Splay trees have amortized O(log n) per operation using the **potential method**. The potential function is based on the logarithm of subtree sizes. Each splay operation has amortized cost O(log n). For details, see CLRS.

### 29.3.4 Applications

- **Cache implementation:** Frequently accessed items move to root.
- **Garbage collection:** Used in some algorithms for memory management.
- **Link-Cut Trees:** Use splay trees as auxiliary structures.

---

## 29.4 Link-Cut Trees (Dynamic Trees)

**Link-Cut Trees** (also known as **dynamic trees**) maintain a forest of rooted trees that can be modified by linking and cutting edges. They support operations like:

- `link(u, v)`: Add edge between u and v, making v a child of u (assuming they are in different trees).
- `cut(u, v)`: Remove edge between u and v.
- `findRoot(u)`: Find the root of u's tree.
- `pathAggregate(u, v)`: Query aggregate (e.g., sum, min, max) along the path between u and v.

They are used in network flow algorithms (e.g., Dinic with capacity updates), dynamic connectivity, and various graph algorithms.

### 29.4.1 Structure

Link-cut trees represent each tree in the forest as a set of **preferred paths** (like heavy-light decomposition but dynamic). Each path is stored as a splay tree keyed by depth.
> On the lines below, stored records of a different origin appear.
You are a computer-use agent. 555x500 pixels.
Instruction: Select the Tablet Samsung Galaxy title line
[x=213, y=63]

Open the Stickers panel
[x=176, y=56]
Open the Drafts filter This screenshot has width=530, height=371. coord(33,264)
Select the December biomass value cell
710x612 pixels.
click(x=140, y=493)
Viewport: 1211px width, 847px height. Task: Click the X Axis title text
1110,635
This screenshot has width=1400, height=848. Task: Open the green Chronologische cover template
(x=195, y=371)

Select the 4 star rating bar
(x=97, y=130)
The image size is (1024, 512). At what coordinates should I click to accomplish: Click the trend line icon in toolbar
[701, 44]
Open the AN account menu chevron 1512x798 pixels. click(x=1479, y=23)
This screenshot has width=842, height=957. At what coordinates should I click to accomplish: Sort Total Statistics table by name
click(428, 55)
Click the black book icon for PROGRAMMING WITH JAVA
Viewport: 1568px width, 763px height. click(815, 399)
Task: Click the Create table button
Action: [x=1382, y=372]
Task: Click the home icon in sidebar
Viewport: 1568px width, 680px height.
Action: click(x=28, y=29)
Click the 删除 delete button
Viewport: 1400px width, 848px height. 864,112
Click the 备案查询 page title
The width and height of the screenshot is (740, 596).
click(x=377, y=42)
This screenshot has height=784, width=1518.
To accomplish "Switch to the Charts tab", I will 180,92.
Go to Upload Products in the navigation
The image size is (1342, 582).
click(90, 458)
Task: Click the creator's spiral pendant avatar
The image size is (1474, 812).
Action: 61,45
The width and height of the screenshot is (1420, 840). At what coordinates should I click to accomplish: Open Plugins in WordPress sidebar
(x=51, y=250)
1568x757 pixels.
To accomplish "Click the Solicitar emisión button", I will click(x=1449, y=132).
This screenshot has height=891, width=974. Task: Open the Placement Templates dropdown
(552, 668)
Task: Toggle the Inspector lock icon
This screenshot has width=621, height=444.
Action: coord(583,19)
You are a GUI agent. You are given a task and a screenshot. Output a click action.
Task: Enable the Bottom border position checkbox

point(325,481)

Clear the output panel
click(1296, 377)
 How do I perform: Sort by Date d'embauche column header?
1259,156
The overall structure consists of:

- Each node has a pointer to its parent in the represented tree.
- Each node has a pointer to its left and right child in the auxiliary splay tree.
- Edge direction: In the auxiliary tree, nodes are ordered by depth along the path.

### 29.4.2 Key Operations

- **access(v):** Makes the path from root to v the preferred path, bringing v to the root of its auxiliary tree.
- **makeRoot(v):** Reverses the path from root to v, making v the new root (by performing `access(v)` and then flipping the path).
- **findRoot(v):** `access(v)`, then go leftmost in auxiliary tree.
- **link(u, v):** `makeRoot(u)`, then set parent of u to v.
- **cut(u, v):** `makeRoot(u)`, `access(v)`, then detach v's left child (which is u if edge exists).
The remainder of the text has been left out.